Leverage the content delivery network

Leveraging Amazon CloudFront and its edge locations as part of the solution architecture can enable your application or service to scale rapidly and reliably at a global level, without adding any complexity to the solution. The integration of a CDN can take different forms depending on the solution use case.

For example, CloudFront played an important role to enable the scale required throughout Amazon Prime Day 2020 by serving up web and streamed content to a worldwide audience, which handled over 280 million HTTP requests per minute.

Go serverless where possible

As discussed earlier in this post, modular architectures based on microservices reduce the complexity of the individual component or microservice. At scale it may introduce a different type of complexity related to the number of these independent components (microservices). This is where serverless services can help to reduce such complexity reliably and at scale. With this design model you no longer have to provision, manually scale, maintain servers, operating systems, or runtimes to run your applications.

For example, you may consider using a microservices architecture to modernize an application at the same time to simplify the architecture at scale using Amazon Elastic Kubernetes Service (EKS) with AWS Fargate.

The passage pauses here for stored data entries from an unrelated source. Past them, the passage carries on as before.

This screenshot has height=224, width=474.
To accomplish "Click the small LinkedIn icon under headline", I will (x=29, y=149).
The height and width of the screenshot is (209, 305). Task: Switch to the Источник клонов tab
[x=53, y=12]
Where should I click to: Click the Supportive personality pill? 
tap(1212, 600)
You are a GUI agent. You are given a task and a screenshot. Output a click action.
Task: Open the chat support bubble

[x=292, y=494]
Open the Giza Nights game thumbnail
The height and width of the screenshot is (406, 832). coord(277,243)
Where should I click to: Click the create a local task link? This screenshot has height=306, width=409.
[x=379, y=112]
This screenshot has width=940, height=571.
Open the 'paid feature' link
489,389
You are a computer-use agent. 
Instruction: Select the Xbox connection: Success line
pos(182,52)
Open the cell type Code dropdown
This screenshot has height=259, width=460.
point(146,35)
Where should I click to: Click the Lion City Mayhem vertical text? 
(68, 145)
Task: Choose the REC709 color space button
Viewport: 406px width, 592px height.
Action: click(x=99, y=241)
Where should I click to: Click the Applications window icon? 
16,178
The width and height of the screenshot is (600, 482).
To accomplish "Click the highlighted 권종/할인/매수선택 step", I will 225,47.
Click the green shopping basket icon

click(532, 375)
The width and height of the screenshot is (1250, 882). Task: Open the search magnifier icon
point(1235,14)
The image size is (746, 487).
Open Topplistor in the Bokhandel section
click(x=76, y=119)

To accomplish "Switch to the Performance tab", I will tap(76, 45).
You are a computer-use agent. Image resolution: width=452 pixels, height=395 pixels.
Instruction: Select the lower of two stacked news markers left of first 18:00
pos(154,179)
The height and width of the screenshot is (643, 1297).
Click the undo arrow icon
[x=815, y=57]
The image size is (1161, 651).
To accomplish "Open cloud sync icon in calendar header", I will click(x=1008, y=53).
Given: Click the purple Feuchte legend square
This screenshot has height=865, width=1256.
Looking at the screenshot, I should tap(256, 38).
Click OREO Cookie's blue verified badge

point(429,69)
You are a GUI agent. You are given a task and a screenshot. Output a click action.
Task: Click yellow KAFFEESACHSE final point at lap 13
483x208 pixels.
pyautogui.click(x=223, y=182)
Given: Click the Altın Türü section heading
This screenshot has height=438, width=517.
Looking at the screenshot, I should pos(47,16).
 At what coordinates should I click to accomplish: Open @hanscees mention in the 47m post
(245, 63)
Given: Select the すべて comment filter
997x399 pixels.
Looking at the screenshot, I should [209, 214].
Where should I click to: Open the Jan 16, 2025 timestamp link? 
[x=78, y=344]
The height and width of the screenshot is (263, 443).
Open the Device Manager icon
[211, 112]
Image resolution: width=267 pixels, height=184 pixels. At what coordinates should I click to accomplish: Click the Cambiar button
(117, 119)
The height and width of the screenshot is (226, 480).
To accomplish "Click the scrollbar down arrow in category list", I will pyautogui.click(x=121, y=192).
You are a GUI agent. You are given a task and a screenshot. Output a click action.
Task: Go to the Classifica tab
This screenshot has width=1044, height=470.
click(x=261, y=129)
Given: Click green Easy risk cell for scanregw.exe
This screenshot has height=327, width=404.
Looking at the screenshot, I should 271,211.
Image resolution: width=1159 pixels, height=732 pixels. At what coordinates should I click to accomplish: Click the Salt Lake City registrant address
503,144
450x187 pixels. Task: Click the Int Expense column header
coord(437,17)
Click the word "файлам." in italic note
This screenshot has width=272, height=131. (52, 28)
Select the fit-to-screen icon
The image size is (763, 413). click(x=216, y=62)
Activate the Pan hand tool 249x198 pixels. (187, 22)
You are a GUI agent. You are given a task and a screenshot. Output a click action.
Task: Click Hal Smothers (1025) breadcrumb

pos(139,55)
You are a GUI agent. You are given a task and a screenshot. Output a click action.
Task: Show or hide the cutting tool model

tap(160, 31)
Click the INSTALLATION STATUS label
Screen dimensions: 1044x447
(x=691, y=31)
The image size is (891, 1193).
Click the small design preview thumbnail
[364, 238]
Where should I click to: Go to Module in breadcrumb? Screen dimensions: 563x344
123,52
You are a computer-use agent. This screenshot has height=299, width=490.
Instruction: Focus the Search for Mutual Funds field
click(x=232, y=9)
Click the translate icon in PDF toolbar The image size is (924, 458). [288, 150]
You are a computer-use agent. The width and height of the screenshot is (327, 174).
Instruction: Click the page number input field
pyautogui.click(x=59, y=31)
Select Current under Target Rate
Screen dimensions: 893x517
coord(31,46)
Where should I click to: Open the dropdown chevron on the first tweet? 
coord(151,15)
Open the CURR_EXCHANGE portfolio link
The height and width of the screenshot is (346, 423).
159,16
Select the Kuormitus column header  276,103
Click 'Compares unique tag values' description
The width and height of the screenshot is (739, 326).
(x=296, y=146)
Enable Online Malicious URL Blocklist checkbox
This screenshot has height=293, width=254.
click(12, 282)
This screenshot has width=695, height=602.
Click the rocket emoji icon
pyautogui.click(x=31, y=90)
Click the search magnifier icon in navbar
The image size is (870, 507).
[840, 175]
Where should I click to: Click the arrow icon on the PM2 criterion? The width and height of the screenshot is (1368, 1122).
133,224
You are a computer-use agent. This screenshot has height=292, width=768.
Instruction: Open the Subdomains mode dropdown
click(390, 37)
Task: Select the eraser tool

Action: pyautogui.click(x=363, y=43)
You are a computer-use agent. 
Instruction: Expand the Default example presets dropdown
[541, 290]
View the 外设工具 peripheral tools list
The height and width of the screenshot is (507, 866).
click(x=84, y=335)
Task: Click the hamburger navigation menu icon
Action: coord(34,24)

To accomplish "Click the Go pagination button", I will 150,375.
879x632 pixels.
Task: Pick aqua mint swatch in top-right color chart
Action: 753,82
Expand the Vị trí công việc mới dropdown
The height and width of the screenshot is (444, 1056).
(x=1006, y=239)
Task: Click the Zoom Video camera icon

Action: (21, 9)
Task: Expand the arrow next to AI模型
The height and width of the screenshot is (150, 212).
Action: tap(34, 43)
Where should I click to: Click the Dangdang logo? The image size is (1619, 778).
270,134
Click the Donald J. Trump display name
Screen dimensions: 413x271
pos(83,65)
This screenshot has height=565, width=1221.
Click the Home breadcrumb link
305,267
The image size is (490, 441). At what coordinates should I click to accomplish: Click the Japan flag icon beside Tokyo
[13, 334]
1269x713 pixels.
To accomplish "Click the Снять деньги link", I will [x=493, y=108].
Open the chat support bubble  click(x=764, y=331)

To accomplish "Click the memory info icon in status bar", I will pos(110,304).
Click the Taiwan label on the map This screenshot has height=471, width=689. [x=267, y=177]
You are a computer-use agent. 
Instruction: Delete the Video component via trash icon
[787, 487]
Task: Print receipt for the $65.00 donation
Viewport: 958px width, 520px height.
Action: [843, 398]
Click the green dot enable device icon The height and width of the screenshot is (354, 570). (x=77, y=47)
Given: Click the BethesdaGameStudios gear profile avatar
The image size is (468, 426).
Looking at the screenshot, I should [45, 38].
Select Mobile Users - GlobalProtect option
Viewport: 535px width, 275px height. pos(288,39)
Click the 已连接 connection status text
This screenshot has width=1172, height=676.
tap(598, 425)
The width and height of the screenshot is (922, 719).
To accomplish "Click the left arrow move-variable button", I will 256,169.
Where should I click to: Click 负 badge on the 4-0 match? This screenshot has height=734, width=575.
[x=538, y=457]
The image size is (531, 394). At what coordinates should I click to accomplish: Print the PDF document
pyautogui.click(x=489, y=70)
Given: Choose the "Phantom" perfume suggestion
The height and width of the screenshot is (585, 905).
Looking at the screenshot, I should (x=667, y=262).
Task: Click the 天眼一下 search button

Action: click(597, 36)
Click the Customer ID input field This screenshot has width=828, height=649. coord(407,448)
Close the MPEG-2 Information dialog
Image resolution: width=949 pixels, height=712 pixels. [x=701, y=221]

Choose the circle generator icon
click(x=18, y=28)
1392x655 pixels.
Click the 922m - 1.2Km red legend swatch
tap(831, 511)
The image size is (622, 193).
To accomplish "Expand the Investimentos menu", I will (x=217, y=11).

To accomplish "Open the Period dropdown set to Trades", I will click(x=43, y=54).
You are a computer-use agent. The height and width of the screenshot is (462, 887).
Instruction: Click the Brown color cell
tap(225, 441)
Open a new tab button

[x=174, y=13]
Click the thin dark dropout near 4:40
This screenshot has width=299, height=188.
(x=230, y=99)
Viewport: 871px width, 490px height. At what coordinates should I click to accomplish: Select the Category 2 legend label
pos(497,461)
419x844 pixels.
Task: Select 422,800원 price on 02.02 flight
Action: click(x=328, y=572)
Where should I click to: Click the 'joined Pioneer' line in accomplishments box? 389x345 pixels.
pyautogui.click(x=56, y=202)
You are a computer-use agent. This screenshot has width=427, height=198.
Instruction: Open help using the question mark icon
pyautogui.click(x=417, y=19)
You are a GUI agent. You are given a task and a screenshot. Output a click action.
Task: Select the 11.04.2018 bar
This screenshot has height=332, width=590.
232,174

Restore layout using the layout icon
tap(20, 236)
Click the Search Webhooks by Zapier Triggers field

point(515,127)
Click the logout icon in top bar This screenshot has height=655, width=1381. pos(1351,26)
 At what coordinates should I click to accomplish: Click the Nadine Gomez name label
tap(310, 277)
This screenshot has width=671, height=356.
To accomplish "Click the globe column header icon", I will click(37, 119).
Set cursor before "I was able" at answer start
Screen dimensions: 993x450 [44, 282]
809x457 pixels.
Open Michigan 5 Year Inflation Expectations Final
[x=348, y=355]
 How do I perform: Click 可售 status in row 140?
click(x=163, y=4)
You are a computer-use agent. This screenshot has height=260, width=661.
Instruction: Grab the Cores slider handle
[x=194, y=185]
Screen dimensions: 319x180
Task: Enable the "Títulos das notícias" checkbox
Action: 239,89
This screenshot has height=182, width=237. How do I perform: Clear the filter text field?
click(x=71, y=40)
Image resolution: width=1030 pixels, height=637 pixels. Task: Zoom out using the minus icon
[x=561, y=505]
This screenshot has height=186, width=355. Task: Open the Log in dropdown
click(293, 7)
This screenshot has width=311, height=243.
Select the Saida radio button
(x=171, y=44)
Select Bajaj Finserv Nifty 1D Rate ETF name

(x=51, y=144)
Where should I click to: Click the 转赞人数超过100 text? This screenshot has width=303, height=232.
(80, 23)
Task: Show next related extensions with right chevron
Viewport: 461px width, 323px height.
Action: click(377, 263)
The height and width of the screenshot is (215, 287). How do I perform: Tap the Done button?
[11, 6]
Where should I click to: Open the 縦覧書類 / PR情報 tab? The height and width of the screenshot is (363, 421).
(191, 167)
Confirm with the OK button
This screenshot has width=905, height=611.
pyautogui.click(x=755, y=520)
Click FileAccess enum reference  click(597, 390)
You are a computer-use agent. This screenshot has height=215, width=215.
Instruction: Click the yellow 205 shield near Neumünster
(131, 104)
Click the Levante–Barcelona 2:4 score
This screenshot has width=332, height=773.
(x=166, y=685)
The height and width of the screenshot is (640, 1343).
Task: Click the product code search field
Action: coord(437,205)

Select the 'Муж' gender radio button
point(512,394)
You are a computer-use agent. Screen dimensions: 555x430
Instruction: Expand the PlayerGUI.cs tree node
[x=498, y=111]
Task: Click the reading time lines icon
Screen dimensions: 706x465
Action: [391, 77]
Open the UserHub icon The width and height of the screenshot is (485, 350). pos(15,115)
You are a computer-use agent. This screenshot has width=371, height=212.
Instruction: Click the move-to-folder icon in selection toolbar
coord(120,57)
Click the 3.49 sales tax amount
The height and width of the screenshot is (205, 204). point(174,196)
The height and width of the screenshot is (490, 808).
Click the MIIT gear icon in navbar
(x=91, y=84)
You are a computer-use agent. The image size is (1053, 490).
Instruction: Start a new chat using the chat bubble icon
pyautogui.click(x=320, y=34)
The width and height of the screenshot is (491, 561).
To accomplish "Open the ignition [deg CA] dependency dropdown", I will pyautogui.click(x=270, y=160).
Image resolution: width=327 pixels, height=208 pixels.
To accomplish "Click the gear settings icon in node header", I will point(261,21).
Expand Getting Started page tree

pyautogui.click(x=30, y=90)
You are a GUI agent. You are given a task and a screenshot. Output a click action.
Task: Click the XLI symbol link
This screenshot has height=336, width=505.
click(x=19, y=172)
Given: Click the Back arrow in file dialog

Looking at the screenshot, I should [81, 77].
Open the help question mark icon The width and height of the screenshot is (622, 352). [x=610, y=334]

Example of a serverless microservices architecture

Figure 3: Example of a serverless microservices architecture

In addition, an event-driven serverless capability like AWS Lambda is key in today’s modern scalable cloud solutions, as it handles running and scaling your code reliably and efficiently. See How to Design Your Serverless Apps for Massive Scale and 10 Things Serverless Architects Should Know for more information.

Secure by design

To avoid any major changes at a later stage to accommodate security requirements, it’s essential that security is taken into consideration as part of the initial solution design. For example, if the cloud project is new or small, and you don’t consider security properly at the initial stages, once the solution starts to scale, redesigning the entire cloud project from scratch to accommodate security best practices is usually not a simple option, which may lead to consider suboptimal security solutions that may impact the desired scale to be achieved. By leveraging CDN as part of the solution architecture (as discussed above), using Amazon CloudFront, you can minimize the impact of distributed denial of service (DDoS) attacks as well as perform application layer filtering at the edge. Also, when considering serverless services and the Shared Responsibility Model, from a security lens you can delegate a considerable part of the application stack to AWS so that you can focus on building applications. See The Shared Responsibility Model for AWS Lambda.

Design with security in mind by incorporating the necessary security services as part of the initial cloud solution. This will allow you to add more security capabilities and features as the solution grows, without the need to make major changes to the design.

Design for failure

The reliability of a service or solution in the cloud depends on multiple factors, the primary of which is resiliency. This design principle becomes even more critical at scale because the failure impact magnitude typically will be higher. Therefore, to achieve a reliable scalability, it is essential to design a resilient solution, capable of recovering from infrastructure or service disruptions. This principle involves designing the overall solution in such a way that even if one or more of its components fail, the solution is still be capable of providing an acceptable level of its expected function(s). See AWS Well-Architected Framework – Reliability Pillar for more information.

Conclusion

Designing for scale alone is not enough. Reliable scalability should be always the targeted architectural attribute. The design principles discussed in this blog act as the foundational pillars to support it, and ideally should be combined with adopting a DevOps model.